The report, however, did not apportion blame for the attack but Western nations blame the government forces of Syrian President Bashar al-Assad.

Damascus – backed by Russia – says opposition forces are to blame.

Meanwhile the chief UN weapons inspector, Ake Sellstrom, has told the BBC it will be difficult to find and destroy all of Syria’s chemical weapons, but he believes it is “doable”.

Mr Sellstrom said much depended on whether the Syrian government and the opposition were willing to negotiate.

“Of course, it will be a stressful work,” he added.

Mr Sellstrom also said his team’s report may have contributed to Syria saying it was prepared to give up its chemical weapons.

UN dividedOn Tuesday the five permanent UN Security Council members – France, the UK, the US, Russia and China – met in New York to discuss a resolution on Syria’s chemical weapons.

They were discussing a draft resolution put forward by the UK, France and the US.

Such a document is seen as a key step in a US-Russia brokered plan under which Syria will disclose its arsenal within a week and eliminate it by mid-2014.

However, there have already been key disagreements over the wording.

France, the UK and US want a resolution containing the threat of military action but Russia opposes this.

Earlier, the disagreements were highlighted at a meeting between Mr Lavrov and French Foreign Minister Laurent Fabius in Moscow.

Referring to the UN’s findings, Mr Fabius said: “When you look at the amount of sarin gas used, the vectors, the techniques behind such an attack, as well as other aspects, it seems to leave no doubt that the regime [of President Assad] is behind it.”

But Mr Lavrov said: “We have serious grounds to believe this was a provocation… But the truth needs to be established and this will be a test of the future work of the Security Council.”

He said any UN resolution on the Syrian chemicals issue should not contain the threat of military action.

A resolution under Chapter VII of the UN charter permits military action if other measures do not succeed. Chapter VI requires a purely negotiated solution.
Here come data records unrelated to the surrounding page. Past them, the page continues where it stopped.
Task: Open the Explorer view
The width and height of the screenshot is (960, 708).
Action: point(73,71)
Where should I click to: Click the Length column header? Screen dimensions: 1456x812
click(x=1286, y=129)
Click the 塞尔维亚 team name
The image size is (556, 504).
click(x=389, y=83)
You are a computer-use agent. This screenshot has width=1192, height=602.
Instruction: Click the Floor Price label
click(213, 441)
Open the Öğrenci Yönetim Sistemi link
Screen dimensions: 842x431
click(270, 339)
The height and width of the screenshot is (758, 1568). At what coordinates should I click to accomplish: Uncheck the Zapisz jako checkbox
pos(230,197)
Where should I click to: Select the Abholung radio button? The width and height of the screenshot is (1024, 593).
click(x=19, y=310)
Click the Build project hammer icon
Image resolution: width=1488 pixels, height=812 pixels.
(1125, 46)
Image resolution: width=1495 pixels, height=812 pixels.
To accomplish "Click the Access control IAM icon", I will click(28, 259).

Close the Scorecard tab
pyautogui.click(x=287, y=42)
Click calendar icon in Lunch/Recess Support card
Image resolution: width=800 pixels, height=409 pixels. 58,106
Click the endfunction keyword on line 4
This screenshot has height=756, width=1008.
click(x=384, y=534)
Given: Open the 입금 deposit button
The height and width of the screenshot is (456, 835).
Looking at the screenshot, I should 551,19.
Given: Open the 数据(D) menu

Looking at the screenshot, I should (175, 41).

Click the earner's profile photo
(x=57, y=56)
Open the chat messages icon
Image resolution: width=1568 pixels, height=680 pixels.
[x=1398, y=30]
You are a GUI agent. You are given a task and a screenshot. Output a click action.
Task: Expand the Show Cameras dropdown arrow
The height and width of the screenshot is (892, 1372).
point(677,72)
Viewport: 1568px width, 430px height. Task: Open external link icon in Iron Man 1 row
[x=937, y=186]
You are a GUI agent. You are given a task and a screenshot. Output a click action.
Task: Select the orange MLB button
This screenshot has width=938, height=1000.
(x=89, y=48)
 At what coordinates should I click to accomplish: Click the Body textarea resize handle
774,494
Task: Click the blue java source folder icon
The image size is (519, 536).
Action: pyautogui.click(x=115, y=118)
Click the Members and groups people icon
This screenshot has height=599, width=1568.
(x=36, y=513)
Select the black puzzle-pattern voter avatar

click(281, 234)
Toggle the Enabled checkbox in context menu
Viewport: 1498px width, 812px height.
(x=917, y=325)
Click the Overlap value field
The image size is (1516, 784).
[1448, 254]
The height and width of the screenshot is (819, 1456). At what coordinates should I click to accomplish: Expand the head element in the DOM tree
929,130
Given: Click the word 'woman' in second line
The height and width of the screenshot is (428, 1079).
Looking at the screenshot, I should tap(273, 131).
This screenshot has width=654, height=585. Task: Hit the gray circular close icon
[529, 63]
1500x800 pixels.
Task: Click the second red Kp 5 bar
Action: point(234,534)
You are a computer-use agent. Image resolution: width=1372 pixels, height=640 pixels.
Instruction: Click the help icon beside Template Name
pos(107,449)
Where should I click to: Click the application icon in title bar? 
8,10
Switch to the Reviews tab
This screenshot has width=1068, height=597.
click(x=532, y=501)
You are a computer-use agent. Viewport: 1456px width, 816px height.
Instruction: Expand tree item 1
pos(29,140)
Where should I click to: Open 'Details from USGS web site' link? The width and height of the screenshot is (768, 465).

The BBC’s Daniel Sandford in Moscow says Russia has delivered a promise from Syria to give up its chemical weapons, and it seems that at this stage Moscow does not feel like giving the Western allies anything more.

Russia and China have three times blocked Western-backed Security Council resolutions against Mr Assad.

More than 100,000 people have died since the uprising against President Assad began in 2011.

Millions of Syrians have fled the country, mostly to neighbouring nations. Millions more have been internally displaced.